Source records
──────────────────────────────

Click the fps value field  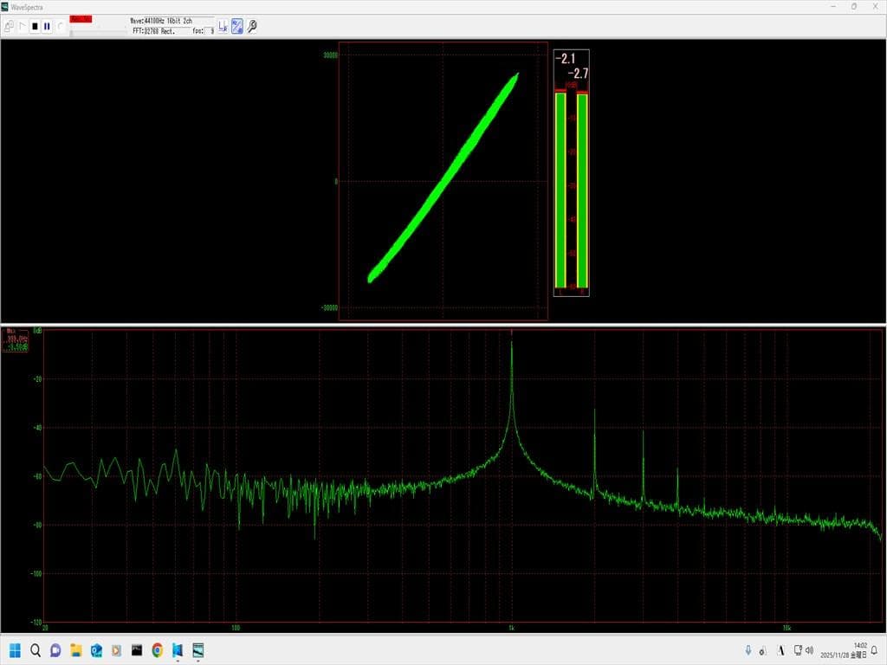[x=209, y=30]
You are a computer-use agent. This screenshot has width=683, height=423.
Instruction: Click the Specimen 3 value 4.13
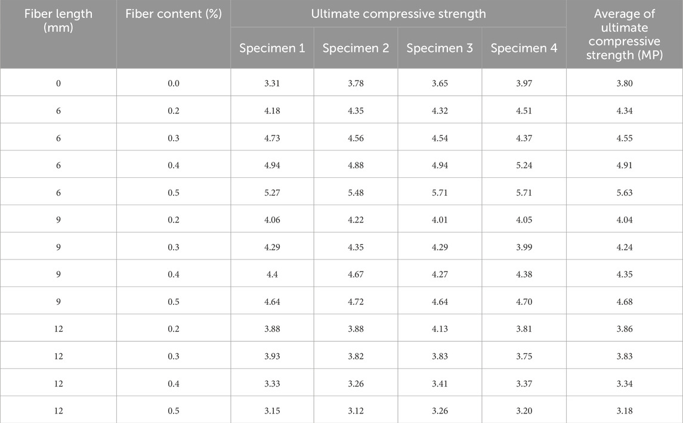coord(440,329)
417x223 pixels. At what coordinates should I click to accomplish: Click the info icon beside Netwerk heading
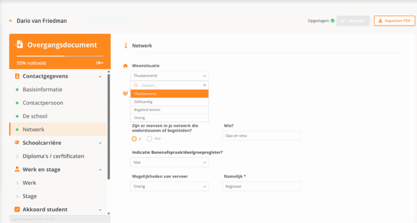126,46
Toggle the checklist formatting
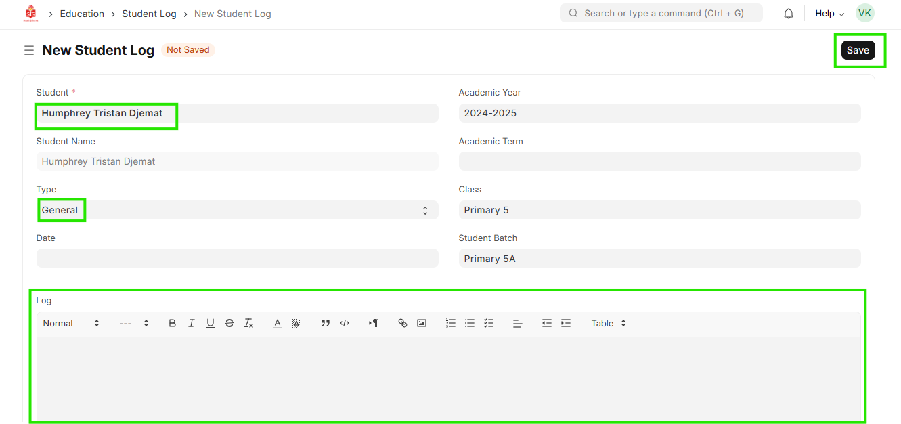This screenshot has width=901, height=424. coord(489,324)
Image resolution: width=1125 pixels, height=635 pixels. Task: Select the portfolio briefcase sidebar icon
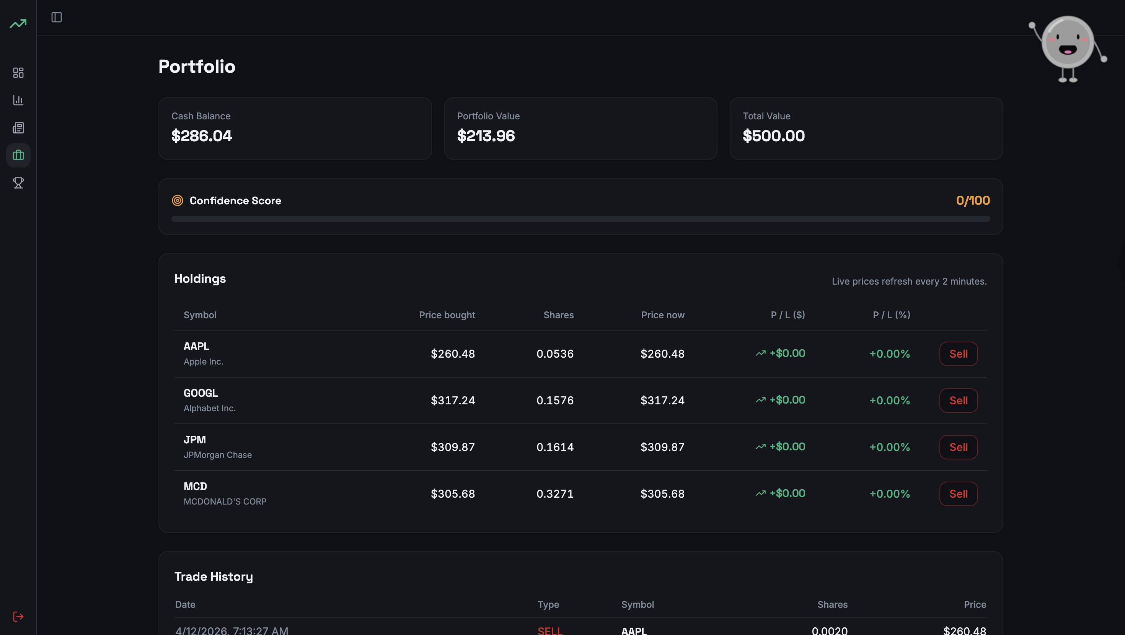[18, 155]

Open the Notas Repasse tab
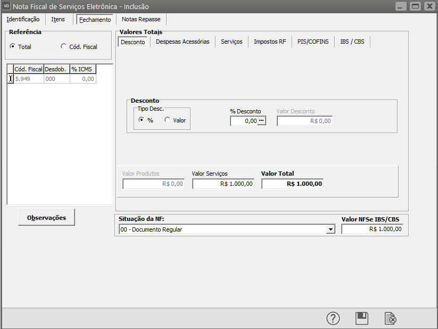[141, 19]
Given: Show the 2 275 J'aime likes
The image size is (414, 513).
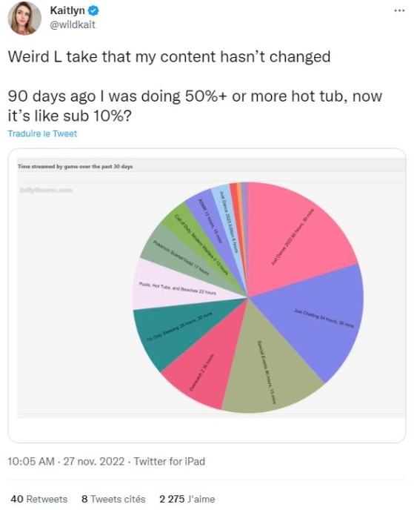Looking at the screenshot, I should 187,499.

──────────────────────────────

_What the exercise asks_
Copy the lines verbatim, starting at the line that contains "Open the Notas Repasse tab" and ending with the last line. Leave the pictures out.

_Solution to this problem_
Open the Notas Repasse tab
[141, 19]
Given: Show the 2 275 J'aime likes
The image size is (414, 513).
Looking at the screenshot, I should 187,499.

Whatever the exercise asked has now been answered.